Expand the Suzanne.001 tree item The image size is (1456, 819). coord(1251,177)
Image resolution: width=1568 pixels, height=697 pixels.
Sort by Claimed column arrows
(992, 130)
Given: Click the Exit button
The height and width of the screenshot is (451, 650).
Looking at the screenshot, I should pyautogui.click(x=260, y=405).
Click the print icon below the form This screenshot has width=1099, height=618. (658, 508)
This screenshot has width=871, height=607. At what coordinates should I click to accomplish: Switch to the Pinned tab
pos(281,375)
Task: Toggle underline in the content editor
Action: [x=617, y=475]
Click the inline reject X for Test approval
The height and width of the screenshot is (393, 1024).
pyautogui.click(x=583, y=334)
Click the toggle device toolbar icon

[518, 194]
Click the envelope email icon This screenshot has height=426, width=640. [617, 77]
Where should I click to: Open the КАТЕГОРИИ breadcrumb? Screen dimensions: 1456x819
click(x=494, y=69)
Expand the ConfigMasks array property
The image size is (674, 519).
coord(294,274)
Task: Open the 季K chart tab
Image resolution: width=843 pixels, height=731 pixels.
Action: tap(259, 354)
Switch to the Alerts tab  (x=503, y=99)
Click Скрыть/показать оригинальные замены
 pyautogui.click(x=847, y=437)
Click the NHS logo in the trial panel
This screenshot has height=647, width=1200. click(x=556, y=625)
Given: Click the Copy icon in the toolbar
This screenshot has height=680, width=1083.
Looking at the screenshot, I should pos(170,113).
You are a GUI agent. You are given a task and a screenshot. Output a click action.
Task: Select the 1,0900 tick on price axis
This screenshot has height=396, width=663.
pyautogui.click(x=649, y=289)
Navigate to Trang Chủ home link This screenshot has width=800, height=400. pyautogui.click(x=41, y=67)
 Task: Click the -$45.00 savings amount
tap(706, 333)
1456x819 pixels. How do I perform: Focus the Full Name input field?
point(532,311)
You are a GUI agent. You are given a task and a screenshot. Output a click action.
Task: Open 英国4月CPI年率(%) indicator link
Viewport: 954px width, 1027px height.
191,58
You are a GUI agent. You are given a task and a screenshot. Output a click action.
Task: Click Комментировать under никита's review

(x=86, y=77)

::::::::

▶ The problem: Convert all of the records above into a JSON list of strings, with one string per line and no blank lines.

▶ Correct response:
[
  "Expand the Suzanne.001 tree item The image size is (1456, 819). coord(1251,177)",
  "Image resolution: width=1568 pixels, height=697 pixels.",
  "Sort by Claimed column arrows",
  "(992, 130)",
  "Given: Click the Exit button",
  "The height and width of the screenshot is (451, 650).",
  "Looking at the screenshot, I should pyautogui.click(x=260, y=405).",
  "Click the print icon below the form This screenshot has width=1099, height=618. (658, 508)",
  "This screenshot has width=871, height=607. At what coordinates should I click to accomplish: Switch to the Pinned tab",
  "pos(281,375)",
  "Task: Toggle underline in the content editor",
  "Action: [x=617, y=475]",
  "Click the inline reject X for Test approval",
  "The height and width of the screenshot is (393, 1024).",
  "pyautogui.click(x=583, y=334)",
  "Click the toggle device toolbar icon",
  "[518, 194]",
  "Click the envelope email icon This screenshot has height=426, width=640. [617, 77]",
  "Where should I click to: Open the КАТЕГОРИИ breadcrumb? Screen dimensions: 1456x819",
  "click(x=494, y=69)",
  "Expand the ConfigMasks array property",
  "The image size is (674, 519).",
  "coord(294,274)",
  "Task: Open the 季K chart tab",
  "Image resolution: width=843 pixels, height=731 pixels.",
  "Action: tap(259, 354)",
  "Switch to the Alerts tab  (x=503, y=99)",
  "Click Скрыть/показать оригинальные замены",
  " pyautogui.click(x=847, y=437)",
  "Click the NHS logo in the trial panel",
  "This screenshot has height=647, width=1200. click(x=556, y=625)",
  "Given: Click the Copy icon in the toolbar",
  "This screenshot has height=680, width=1083.",
  "Looking at the screenshot, I should pos(170,113).",
  "You are a GUI agent. You are given a task and a screenshot. Output a click action.",
  "Task: Select the 1,0900 tick on price axis",
  "This screenshot has height=396, width=663.",
  "pyautogui.click(x=649, y=289)",
  "Navigate to Trang Chủ home link This screenshot has width=800, height=400. pyautogui.click(x=41, y=67)",
  " Task: Click the -$45.00 savings amount",
  "tap(706, 333)",
  "1456x819 pixels. How do I perform: Focus the Full Name input field?",
  "point(532,311)",
  "You are a GUI agent. You are given a task and a screenshot. Output a click action.",
  "Task: Open 英国4月CPI年率(%) indicator link",
  "Viewport: 954px width, 1027px height.",
  "191,58",
  "You are a GUI agent. You are given a task and a screenshot. Output a click action.",
  "Task: Click Комментировать under никита's review",
  "(x=86, y=77)"
]